Iswar menjelaskan, dahulu Mbah Bustam adalah seorang tokoh masyarakat, agamawan, sekaligus pemimpin Semarang pada masa itu masih dalam lingkup admisnistratif Kabupaten Semarang. Dalam kepemimpinan pemerintahan tersebut, Mbah Bustam dikenal dengan gelar Adipati Surohadi Menggolo I. 

"Selama ini hanya dikenal "Gebyuran Bustaman," hanya tahu gule Bustaman. Masya Allah, hanya seperti itukah beliau, sehingga masyarakat lupa tentang perjuangan beliau. Saya mengajak untuk yuk kita bareng-bareng lagi, nguri-uri. Seorang tokoh di Semarang yang kita lupa," kata dia saat berziarah ke makam Sayyid Abdullah Bustam atau Mbah Bustam di TPU Bergota Kota Semarang, Minggu (6/8).

Iswar menyampaikan, kegelisahan atas banyaknya masyarakat saat ini minim pengetahuan tentang kesejarahan dan ketokohan di Semarang, termasuk Mbah Bustam. 

Ia menyebut, Mbah Bustam memiliki jasa besar dalam membangun dan menata kehidupan masyarakat Semarang. Selain itu, Mbah Bustam  juga seorang wali atau waliyullah juga berpengaruh besar dalam sejarah perkembangan Islam, terutama di Semarang. 

Dia melamjutkan, nguri-uri sejarah tentang perjuangan para tokoh seperti Mbah Bustaman usaha untuk meneruskan perjuangan mereka.

Kunjungan ini bagian dari kegiatan ziarah dan bersih-bersih makam Mbah Bustam bersama pemuda Kota Semarang dalam rangka menyambut peringatan Hari Kemerdekaan Republik Indonesia Ke-78. 

Kegiatan ini diselenggarakan oleh Gerkan Pemuda (GP) Ansor Kota Semarang, Komite Nasional Pemuda Indonesia (KNPI) Kota Semarang, Youth Solidarity of Semarang, Yayasan Keluarga Sayyid Kramat Depok, dan Santri Ndalan Nusantara (SANDAL). 

Ketua PC GP Ansor Kota Semarang, Abdurrahman atau Gus Dora mengatakan, tidak banyak masyarakat tahu keberadaan makam Mbah Bustam. Padahal menurut Gus Dora, peran Mbah Bustam dalam sejarah Semarang sangat besar. 

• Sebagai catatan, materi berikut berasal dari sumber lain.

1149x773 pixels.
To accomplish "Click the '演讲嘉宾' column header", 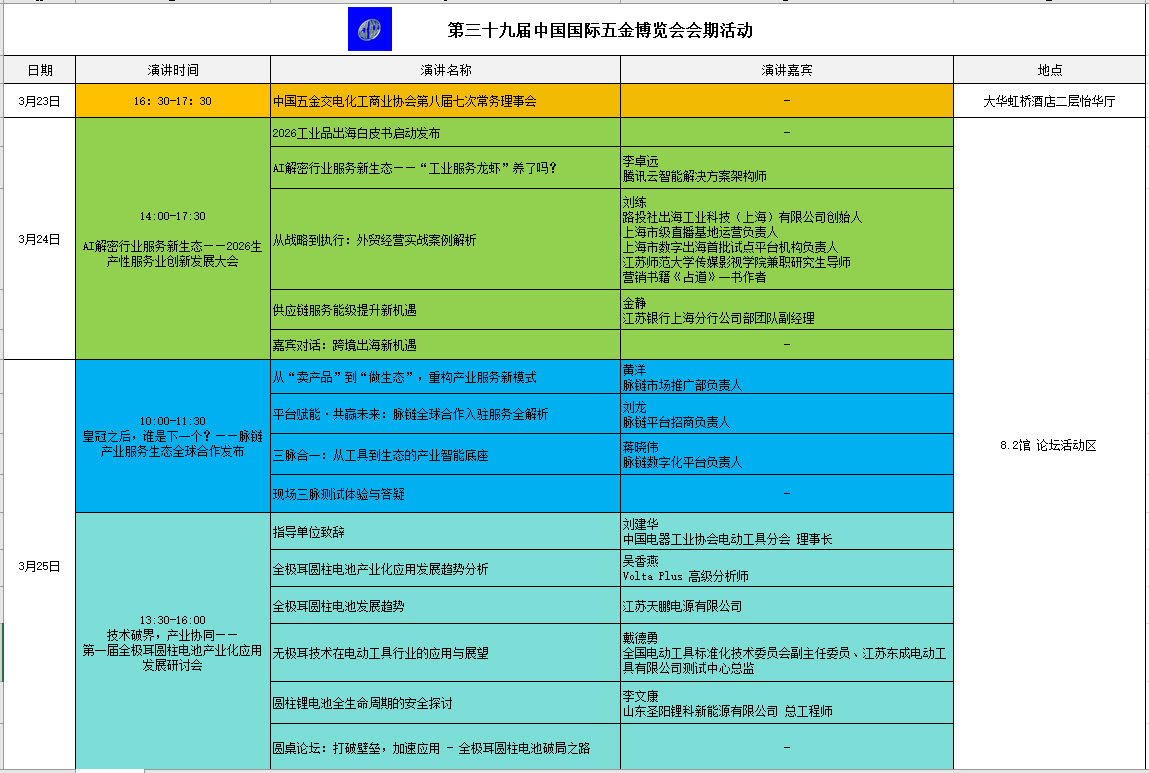I will [785, 69].
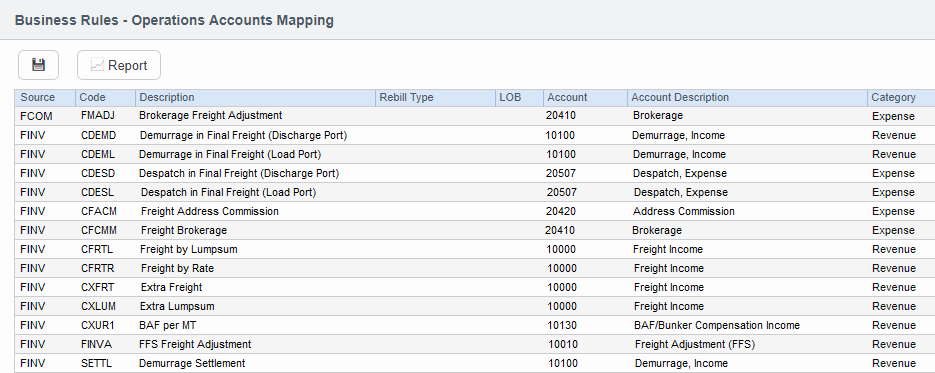This screenshot has height=373, width=935.
Task: Click the Rebill Type cell for CFRTL
Action: pos(435,250)
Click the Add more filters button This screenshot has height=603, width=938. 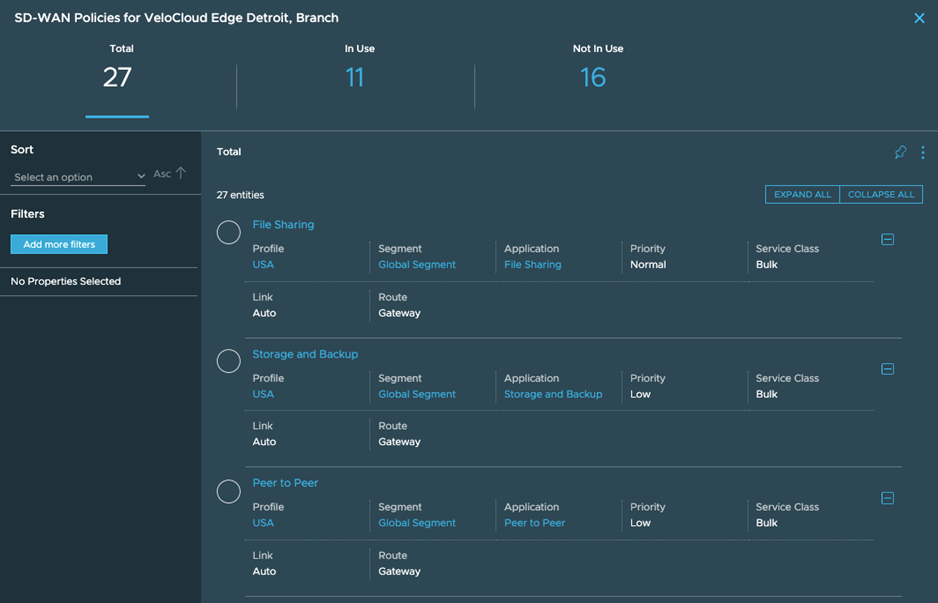[x=59, y=244]
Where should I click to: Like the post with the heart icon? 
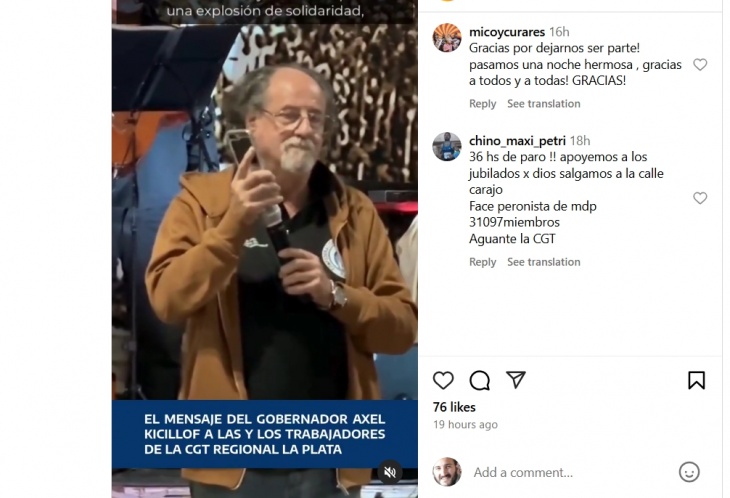point(443,380)
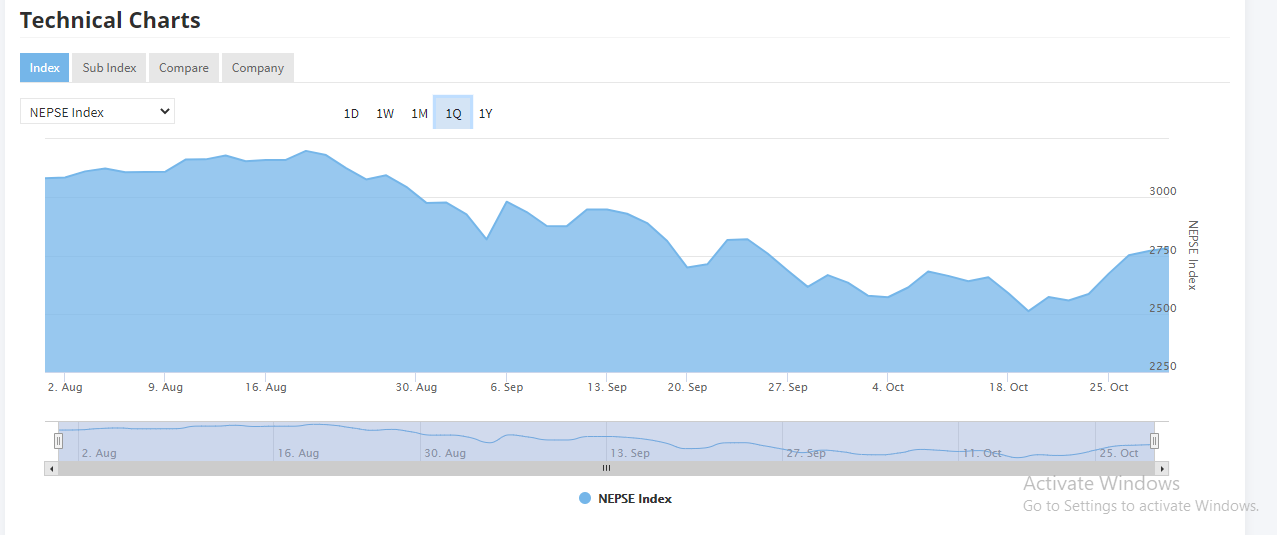Choose the 1W time range

385,114
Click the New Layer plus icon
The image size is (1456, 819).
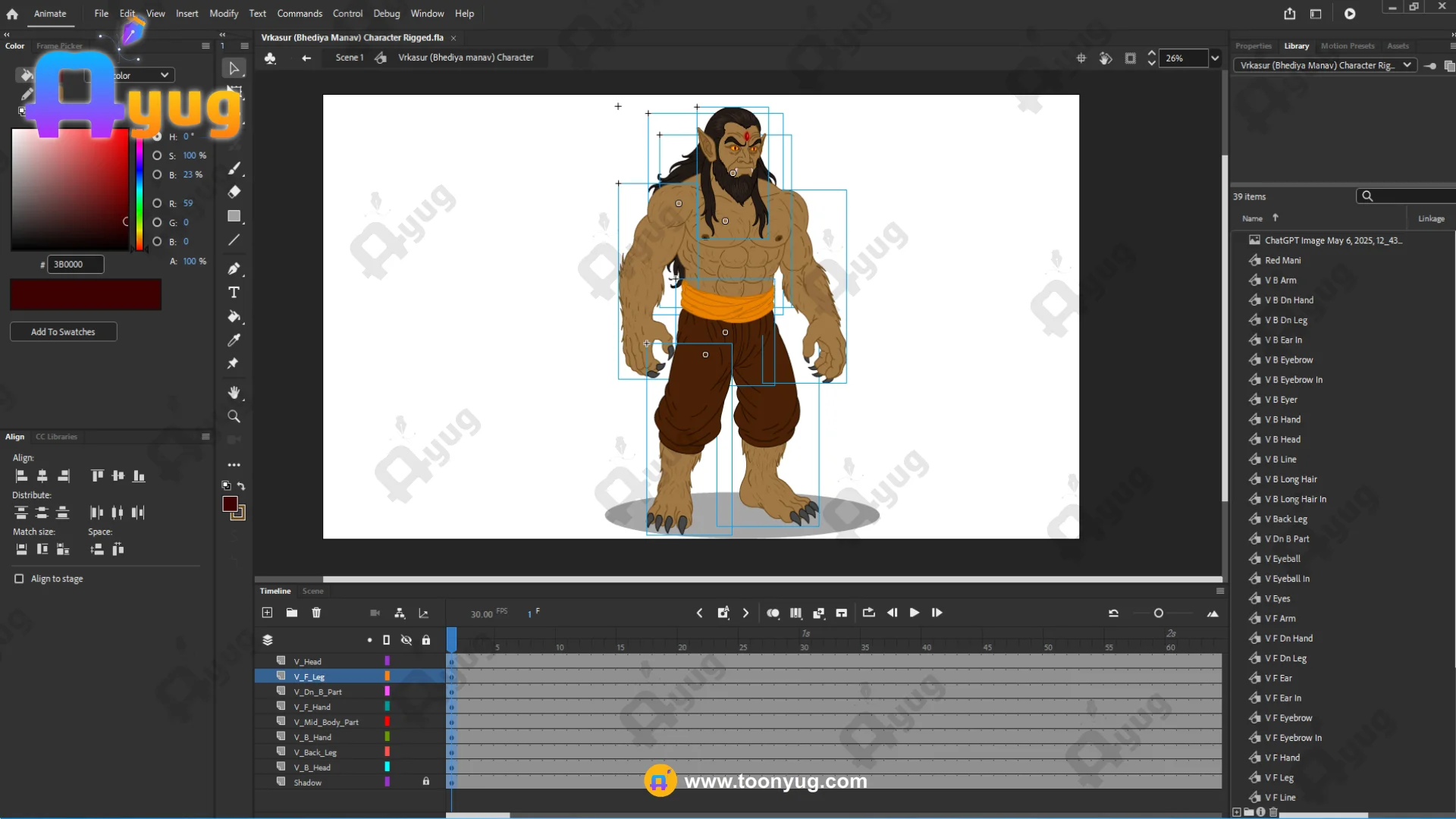(267, 613)
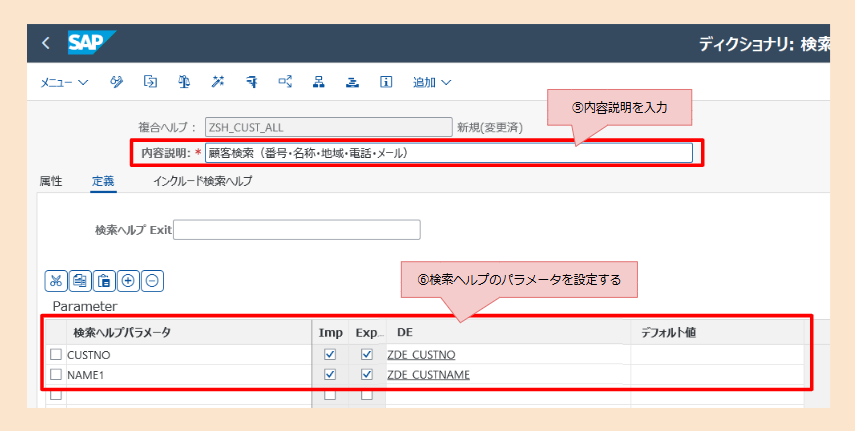
Task: Click the SAP back arrow
Action: point(46,44)
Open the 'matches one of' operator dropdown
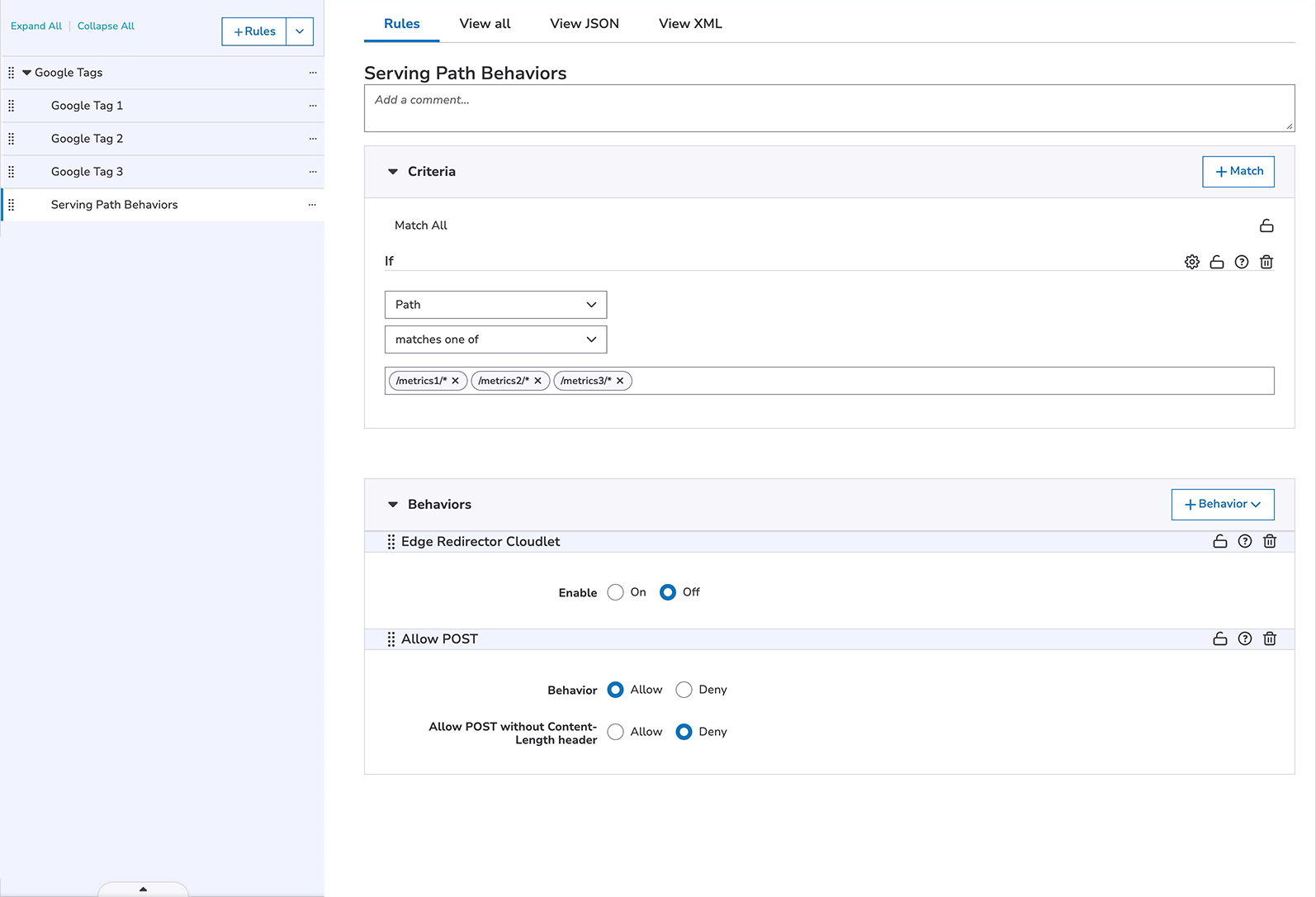Image resolution: width=1316 pixels, height=897 pixels. tap(495, 339)
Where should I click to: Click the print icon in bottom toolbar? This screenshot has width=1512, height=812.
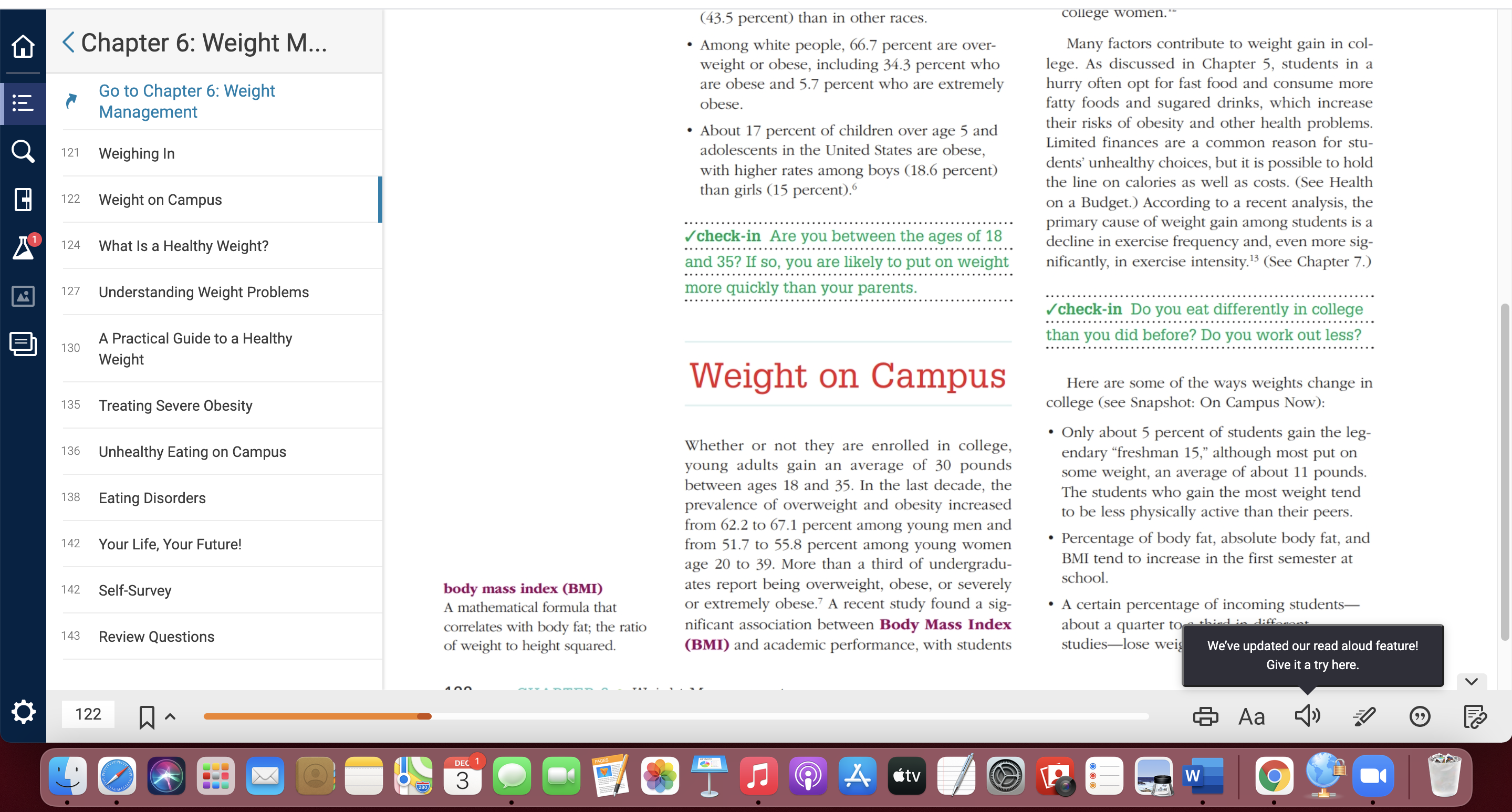[1206, 716]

Ia pun menyebut saat munculnya perjanjian Giyanti yang membagi wilayah kekuasaan Pakubuwono Solo dan Kraton Hamengkubuwono Yogyakarta.

Menurut dia, perjanjian pembagian wilayah kesultanan tersebut tidak lepas dari peran dua tokoh, yakni Mbah Bustam dan Mbah Depok yang bergelar Raden Kertoboso.

"Sehingga karena beliau (Mbah Bustam) berhasil, dibelah tugas sebagai Adipati di Semarang dengan gelar Surohadi Menggolo," kata Gus Dora.